IAM umfasst alle Prozesse und Technologien, mit denen Sie digitale Identitäten und deren Zugriffsrechte verwalten. Im Kern geht es um vier Fragen:

  1. Wer ist der Nutzer? (Identitätsverwaltung)
  2. Wie weist er sich aus? (Authentifizierung -- Passwort, MFA, Biometrie)
  3. Worauf darf er zugreifen? (Autorisierung und Rollenkonzept)
  4. Ist das noch aktuell? (Rezertifizierung und Offboarding)

Für KMU bedeutet das: Sie brauchen kein Millionen-Budget und keine Enterprise-Plattform. Sie brauchen klare Regeln, saubere Prozesse und eine nachvollziehbare Dokumentation.

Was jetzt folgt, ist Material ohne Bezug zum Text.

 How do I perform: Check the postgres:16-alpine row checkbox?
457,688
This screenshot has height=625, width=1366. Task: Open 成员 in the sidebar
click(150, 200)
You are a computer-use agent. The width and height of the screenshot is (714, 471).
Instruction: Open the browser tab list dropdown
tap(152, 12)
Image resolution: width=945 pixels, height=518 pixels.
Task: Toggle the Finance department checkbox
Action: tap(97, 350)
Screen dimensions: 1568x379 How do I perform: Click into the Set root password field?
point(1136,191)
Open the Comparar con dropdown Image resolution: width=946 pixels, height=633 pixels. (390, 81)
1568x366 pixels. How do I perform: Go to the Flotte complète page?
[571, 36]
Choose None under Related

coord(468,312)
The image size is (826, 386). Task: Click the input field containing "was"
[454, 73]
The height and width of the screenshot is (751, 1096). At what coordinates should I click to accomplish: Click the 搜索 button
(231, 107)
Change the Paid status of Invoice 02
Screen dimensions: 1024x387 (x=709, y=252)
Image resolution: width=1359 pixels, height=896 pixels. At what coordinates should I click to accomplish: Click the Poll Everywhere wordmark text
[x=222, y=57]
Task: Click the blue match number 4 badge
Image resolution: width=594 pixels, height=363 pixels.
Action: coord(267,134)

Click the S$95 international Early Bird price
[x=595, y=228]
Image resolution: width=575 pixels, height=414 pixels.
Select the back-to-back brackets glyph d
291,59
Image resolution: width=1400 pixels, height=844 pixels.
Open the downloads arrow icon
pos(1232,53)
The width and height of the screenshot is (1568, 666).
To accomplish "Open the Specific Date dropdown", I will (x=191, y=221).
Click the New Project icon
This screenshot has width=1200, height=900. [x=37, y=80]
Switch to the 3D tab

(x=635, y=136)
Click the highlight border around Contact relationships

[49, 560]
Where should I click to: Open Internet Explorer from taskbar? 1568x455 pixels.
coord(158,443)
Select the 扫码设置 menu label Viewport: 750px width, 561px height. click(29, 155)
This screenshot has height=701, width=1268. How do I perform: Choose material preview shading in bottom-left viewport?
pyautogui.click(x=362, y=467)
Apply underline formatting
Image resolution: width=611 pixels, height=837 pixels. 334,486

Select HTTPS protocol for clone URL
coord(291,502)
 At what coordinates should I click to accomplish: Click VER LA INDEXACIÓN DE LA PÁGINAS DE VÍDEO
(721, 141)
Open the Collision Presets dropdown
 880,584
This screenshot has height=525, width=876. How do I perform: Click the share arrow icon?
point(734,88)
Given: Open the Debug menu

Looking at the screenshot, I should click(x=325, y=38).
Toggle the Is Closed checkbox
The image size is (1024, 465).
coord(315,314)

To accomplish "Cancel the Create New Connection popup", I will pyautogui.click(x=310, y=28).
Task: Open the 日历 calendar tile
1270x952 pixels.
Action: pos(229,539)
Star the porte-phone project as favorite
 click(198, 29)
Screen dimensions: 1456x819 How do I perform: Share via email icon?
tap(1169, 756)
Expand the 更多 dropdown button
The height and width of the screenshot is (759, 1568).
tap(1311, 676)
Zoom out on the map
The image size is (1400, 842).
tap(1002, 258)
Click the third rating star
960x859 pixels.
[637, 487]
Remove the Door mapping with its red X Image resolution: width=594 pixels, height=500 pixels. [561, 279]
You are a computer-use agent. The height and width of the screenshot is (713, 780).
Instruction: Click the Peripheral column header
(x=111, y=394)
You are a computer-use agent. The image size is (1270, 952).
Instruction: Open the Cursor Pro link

IAM und die DSGVO: Warum Zugangskontrolle Pflicht ist

Art. 32 DSGVO verlangt "geeignete technische und organisatorische Maßnahmen" zur Sicherheit der Verarbeitung. Die Zugangskontrolle gehört zu den Kernmaßnahmen, die Aufsichtsbehörden bei Prüfungen regelmäßig abfragen.

Konkret bedeutet das:

  • Zutrittskontrolle: Wer darf physisch an Systeme heran?
  • Zugangskontrolle: Wer darf sich an welchen Systemen anmelden?
  • Zugriffskontrolle: Wer darf welche Daten lesen, ändern oder löschen?
  • Weitergabekontrolle: Wer darf Daten an wen übermitteln?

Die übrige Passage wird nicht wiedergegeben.